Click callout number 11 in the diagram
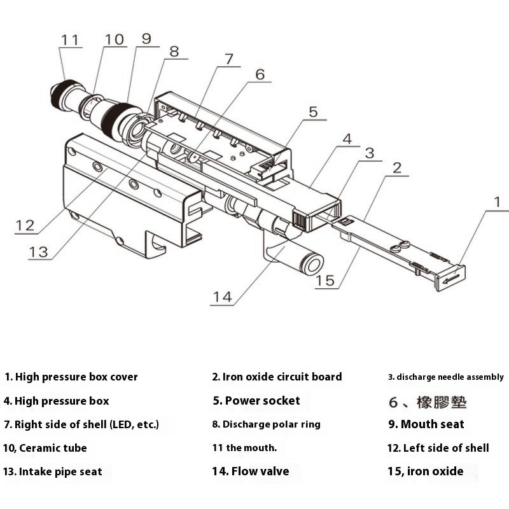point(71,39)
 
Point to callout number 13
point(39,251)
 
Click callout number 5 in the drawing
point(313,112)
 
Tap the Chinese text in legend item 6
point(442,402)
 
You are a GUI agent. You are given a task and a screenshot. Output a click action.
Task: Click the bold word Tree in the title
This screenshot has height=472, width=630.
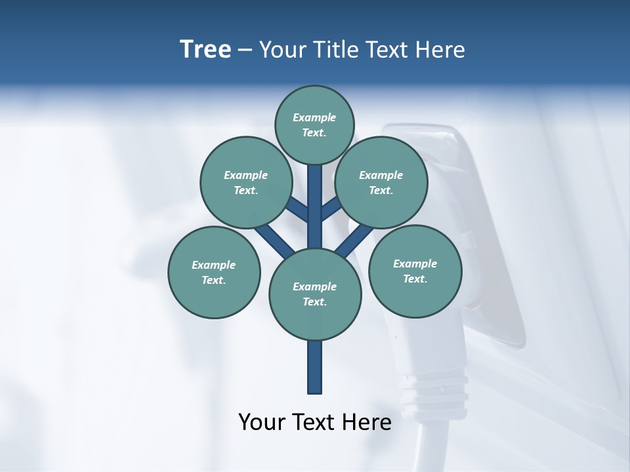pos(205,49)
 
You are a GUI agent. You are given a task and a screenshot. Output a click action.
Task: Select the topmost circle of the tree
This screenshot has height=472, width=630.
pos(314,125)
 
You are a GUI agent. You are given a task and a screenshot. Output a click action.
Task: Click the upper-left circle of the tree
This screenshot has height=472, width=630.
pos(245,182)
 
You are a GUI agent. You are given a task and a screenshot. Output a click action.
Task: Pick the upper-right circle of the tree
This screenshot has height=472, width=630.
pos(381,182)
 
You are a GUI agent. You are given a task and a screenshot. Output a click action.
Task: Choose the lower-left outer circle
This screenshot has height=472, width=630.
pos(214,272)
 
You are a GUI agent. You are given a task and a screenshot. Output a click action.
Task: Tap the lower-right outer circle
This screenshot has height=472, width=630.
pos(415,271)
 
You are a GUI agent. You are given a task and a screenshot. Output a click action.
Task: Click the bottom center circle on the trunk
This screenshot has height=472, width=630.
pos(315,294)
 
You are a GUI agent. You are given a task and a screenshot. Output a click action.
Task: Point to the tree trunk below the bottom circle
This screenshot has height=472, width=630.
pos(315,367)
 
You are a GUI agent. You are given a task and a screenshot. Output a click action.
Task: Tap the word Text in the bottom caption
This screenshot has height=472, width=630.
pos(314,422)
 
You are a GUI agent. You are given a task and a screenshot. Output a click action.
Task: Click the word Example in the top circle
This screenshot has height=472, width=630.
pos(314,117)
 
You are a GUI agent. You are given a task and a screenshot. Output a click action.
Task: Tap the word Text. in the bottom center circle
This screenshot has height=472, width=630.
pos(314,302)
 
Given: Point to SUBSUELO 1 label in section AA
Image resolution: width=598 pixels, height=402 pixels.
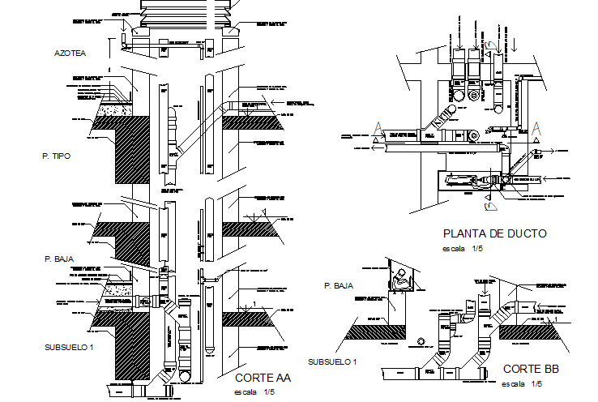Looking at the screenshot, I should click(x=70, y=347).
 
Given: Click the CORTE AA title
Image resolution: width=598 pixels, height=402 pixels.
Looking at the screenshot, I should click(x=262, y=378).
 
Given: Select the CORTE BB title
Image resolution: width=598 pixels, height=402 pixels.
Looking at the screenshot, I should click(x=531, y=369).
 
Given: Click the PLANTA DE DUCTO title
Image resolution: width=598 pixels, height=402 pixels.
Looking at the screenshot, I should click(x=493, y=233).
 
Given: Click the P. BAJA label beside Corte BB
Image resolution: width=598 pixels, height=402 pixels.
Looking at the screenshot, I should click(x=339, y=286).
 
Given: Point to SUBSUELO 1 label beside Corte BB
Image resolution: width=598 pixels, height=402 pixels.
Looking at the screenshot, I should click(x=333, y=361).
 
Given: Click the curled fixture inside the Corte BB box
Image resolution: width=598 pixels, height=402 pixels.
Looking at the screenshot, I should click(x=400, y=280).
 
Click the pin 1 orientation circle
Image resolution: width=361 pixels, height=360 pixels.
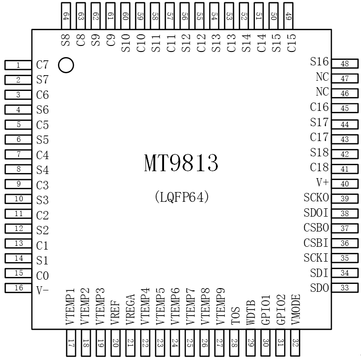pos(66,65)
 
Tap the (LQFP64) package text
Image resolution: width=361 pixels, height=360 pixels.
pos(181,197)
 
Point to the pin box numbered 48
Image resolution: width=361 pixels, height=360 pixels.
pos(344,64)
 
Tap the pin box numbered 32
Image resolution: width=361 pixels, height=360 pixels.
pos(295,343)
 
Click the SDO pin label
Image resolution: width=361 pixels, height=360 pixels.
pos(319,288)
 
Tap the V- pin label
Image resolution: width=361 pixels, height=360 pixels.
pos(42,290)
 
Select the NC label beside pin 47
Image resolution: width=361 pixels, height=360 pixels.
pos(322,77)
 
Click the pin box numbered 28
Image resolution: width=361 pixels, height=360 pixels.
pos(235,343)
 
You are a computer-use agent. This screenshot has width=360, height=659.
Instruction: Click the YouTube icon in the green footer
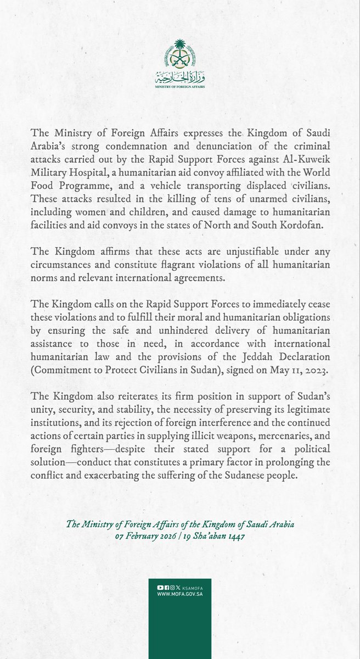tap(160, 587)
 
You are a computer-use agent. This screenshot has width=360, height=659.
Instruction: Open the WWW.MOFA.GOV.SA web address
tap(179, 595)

------------------------

• The problem:
Reproduce all of the entries above, replacing every occurrence of "screenshot" with "screen capture" and changing nothing else. Leave the pictures out of your answer.

• Answer to the exercise:
Click callout number 11 in the diagram
point(71,39)
 
Point to callout number 13
point(39,251)
 
Click callout number 5 in the drawing
point(313,112)
 
Tap the Chinese text in legend item 6
point(442,402)
 
You are a GUI agent. You are given a task and a screen capture. Output a click action.
Task: Click the bold word Tree in the title
This screen capture has height=472, width=630.
pos(205,49)
 
You are a GUI agent. You are given a task and a screen capture. Output a click action.
Task: Select the topmost circle of the tree
This screen capture has height=472, width=630.
pos(314,125)
 
You are a GUI agent. You are given a task and a screen capture. Output a click action.
Task: Click the upper-left circle of the tree
This screen capture has height=472, width=630.
pos(245,182)
 
You are a GUI agent. You are given a task and a screen capture. Output a click action.
Task: Pick the upper-right circle of the tree
This screen capture has height=472, width=630.
pos(381,182)
 
You are a GUI agent. You are given a task and a screen capture. Output a click action.
Task: Choose the lower-left outer circle
This screen capture has height=472, width=630.
pos(214,272)
 
You are a GUI agent. You are given a task and a screen capture. Output a click action.
Task: Tap the lower-right outer circle
This screen capture has height=472, width=630.
pos(415,271)
 
You are a GUI agent. You are given a task and a screen capture. Output a click action.
Task: Click the bottom center circle on the trunk
This screen capture has height=472, width=630.
pos(315,294)
 
You are a GUI agent. You are given a task and a screen capture. Output a click action.
Task: Point to the tree trunk below the bottom circle
This screen capture has height=472, width=630.
pos(315,367)
 
You are a GUI agent. You are given a task and a screen capture. Output a click action.
Task: Tap the word Text in the bottom caption
This screen capture has height=472, width=630.
pos(314,422)
 
You are a GUI agent. You are given a task and a screen capture. Output a click action.
Task: Click the word Example in the top circle
This screen capture has height=472, width=630.
pos(314,117)
 
You are a GUI agent. You are given a task and a screen capture. Output a click action.
Task: Tap the word Text. in the bottom center circle
This screen capture has height=472, width=630.
pos(314,302)
 
Given: Point to SUBSUELO 1 label in section AA
Image resolution: width=598 pixels, height=402 pixels.
Looking at the screen capture, I should click(x=70, y=347).
 
Given: Click the CORTE AA title
Image resolution: width=598 pixels, height=402 pixels.
Looking at the screen capture, I should click(x=262, y=378).
 
Given: Select the CORTE BB title
Image resolution: width=598 pixels, height=402 pixels.
Looking at the screen capture, I should click(x=531, y=369).
 
Given: Click the PLANTA DE DUCTO title
Image resolution: width=598 pixels, height=402 pixels.
Looking at the screen capture, I should click(x=493, y=233).
 
Given: Click the P. BAJA label beside Corte BB
Image resolution: width=598 pixels, height=402 pixels.
Looking at the screen capture, I should click(x=339, y=286).
 
Given: Point to SUBSUELO 1 label beside Corte BB
Image resolution: width=598 pixels, height=402 pixels.
Looking at the screen capture, I should click(x=333, y=361).
 
Given: Click the curled fixture inside the Corte BB box
Image resolution: width=598 pixels, height=402 pixels.
Looking at the screen capture, I should click(x=400, y=280).
 
Click the pin 1 orientation circle
Image resolution: width=361 pixels, height=360 pixels.
pos(66,65)
 
Tap the (LQFP64) package text
Image resolution: width=361 pixels, height=360 pixels.
pos(181,197)
 
Point to the pin box numbered 48
Image resolution: width=361 pixels, height=360 pixels.
pos(344,64)
 
Tap the pin box numbered 32
Image resolution: width=361 pixels, height=360 pixels.
pos(295,343)
 
Click the SDO pin label
Image resolution: width=361 pixels, height=360 pixels.
pos(319,288)
 
Tap the V- pin label
Image resolution: width=361 pixels, height=360 pixels.
pos(42,290)
 
Select the NC label beside pin 47
Image resolution: width=361 pixels, height=360 pixels.
pos(322,77)
 
Click the pin box numbered 28
Image resolution: width=361 pixels, height=360 pixels.
pos(235,343)
 
You are a computer-use agent. This screen capture has width=360, height=659.
Instruction: Click the YouTube icon in the green footer
tap(160, 587)
 
You are a computer-use agent. This screen capture has width=360, height=659.
Instruction: Open the WWW.MOFA.GOV.SA web address
tap(179, 595)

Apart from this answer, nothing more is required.